The bosses of two of Australia's largest banks enjoying buoyant trading conditions have called for the Senate to swiftly resolve the impasse of a budget that cuts benefits for the nation's lowest income earners.
ANZ Bank chief executive Mike Smith was most forthright, urging the “characters” from the Senate’s minority parties to swiftly pass the Abbott government’s budget, arguing they should “get out of the way” of the government’s reform agenda.
The Senate is deadlocked over the government’s contentious budget, which includes significant cuts to health and education, plus the introduction of the $7 GP co-payment.
The ALP and Greens have declared their opposition, forcing the government to negotiate with the crossbench, including Clive Palmer’s Palmer United Party.
“What upsets me about this is this government had a clear mandate from the Australian people and they should be allowed to govern,” he said.
“These characters who get in the way ... they are not doing the national interest any good.”
Commonwealth Bank of Australia chief executive Ian Narev✓, as he unveiled a record $8.7 billion profit for the year, warned that the stalled progress of the budget was a risk to a positive, but fragile, economic outlook.
He said debates over budget measures were valid, but the uncertainty created was dragging on confidence.
“All parties do need to understand the longer debates continue to occur over these things, and the longer people feel they’re in a policy hiatus as to exactly what type of environment they are going to be operating on, it clearly is going to keep people sitting on their hands,” he said.
While he supported the "long-term idea" of the budget in its attempt to bring government spending and revenue in balance, Mr Narev said he was not advocating specific measures in the budget.
"I think that the direction the government has set for the long term for the economy is the right one, but I don't think it's the position of chief executives to be advocating on some of these more tricky social issues in terms of which parts of the economy wear or the necessary cuts be done, etc."
"I certainly think that for the benefit of Australia ... the idea of making sure you have a responsible government which has underpinned the budget is the right one.
"But I don't think it's for us to be necessarily saying, what are the specific benefits of some of these very political judgments which elected officials are there to debate and take a view on."

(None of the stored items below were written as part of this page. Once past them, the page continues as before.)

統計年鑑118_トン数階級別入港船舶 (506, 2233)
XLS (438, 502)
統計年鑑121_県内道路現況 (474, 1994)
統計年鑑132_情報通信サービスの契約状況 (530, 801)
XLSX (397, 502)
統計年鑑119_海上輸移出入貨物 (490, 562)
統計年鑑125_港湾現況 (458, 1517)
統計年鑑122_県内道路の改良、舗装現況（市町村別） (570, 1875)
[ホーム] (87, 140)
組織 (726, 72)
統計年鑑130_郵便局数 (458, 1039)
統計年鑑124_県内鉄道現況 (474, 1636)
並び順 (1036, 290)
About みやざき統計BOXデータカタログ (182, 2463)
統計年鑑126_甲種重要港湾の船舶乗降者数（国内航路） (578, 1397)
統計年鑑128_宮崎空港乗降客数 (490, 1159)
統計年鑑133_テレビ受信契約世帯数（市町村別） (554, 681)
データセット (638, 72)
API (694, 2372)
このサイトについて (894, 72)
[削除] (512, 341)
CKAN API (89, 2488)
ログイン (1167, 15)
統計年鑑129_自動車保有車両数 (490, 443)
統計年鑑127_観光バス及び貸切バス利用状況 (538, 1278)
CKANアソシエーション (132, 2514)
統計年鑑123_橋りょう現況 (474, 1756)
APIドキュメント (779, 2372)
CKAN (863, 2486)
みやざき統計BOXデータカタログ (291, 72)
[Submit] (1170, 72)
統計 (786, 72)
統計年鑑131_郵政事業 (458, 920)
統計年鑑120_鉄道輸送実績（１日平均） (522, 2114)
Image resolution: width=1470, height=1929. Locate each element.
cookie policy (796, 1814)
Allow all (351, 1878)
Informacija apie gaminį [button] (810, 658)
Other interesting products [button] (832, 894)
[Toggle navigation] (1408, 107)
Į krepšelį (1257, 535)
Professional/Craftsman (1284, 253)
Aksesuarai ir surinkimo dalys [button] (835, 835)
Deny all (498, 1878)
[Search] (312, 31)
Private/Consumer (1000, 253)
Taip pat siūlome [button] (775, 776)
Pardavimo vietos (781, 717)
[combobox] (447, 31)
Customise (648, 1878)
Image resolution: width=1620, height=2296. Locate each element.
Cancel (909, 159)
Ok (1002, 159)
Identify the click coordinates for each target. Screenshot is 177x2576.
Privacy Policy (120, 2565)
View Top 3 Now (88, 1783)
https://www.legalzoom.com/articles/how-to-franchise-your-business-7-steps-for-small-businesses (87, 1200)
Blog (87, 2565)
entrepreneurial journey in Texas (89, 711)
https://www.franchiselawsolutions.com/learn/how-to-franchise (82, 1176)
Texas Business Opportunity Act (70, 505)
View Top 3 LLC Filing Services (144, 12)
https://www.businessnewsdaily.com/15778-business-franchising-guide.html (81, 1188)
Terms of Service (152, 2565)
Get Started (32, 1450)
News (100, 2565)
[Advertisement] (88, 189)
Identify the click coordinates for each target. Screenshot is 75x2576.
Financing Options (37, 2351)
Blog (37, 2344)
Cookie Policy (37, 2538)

Where the burden of cuts should fall, particularly in the short term, was a legitimate political questions, he said.
The comments from the leading bankers come after Treasurer Joe Hockey last week hit out at big businesses for their supposed lack of support for the budget, saying it was “bloody hard” to explain the complexities of the economy, and urged business leaders to share the heavy lifting.
"Really the question is, who is keeping the pressure on both sides of politics to develop the bipartisan support for real reform? That's missing," Mr Hockey said.
Mr Hockey has also threatened to take “emergency action” in a bid to have the budget passed, including introducing austerity measures.
Mr Smith insisted he was in Mr Hockey’s corner, saying: “I give him support. And I think he deserves it. I think they did try and do some stuff that needed doing and, as I say, they were stymied.”
His comments come after some economists have called for the government to recast its budget in an attempt to get measures through the Senate.
Oz Minerals chief executive Terry Burgess was more forgiving at his results call saying: "Having talked to a number of people in various governments around the world, it's quite amazing how difficult it must be to run a country compared to running a company."
Mr Smith also called Mr Hockey “very brave” after his resolution for G20 finance ministers to accept an incremental 2 per cent world growth over five years.
“That was gutsy. And he did a brilliant job.”
With many of those ministers set to arrive in Brisbane in November for the G20, Mr Smith avoided answering directly whether he believes Russian President Vladimir Putin should remain invited after the downing of MH17 in July
“I think what the Prime Minister will be doing is talk to other members of G20 and ask them what they think they could get from this, what sort of reaction would you receive. So I think there must be a lot of discussion going on ... but I don’t know what will come out.”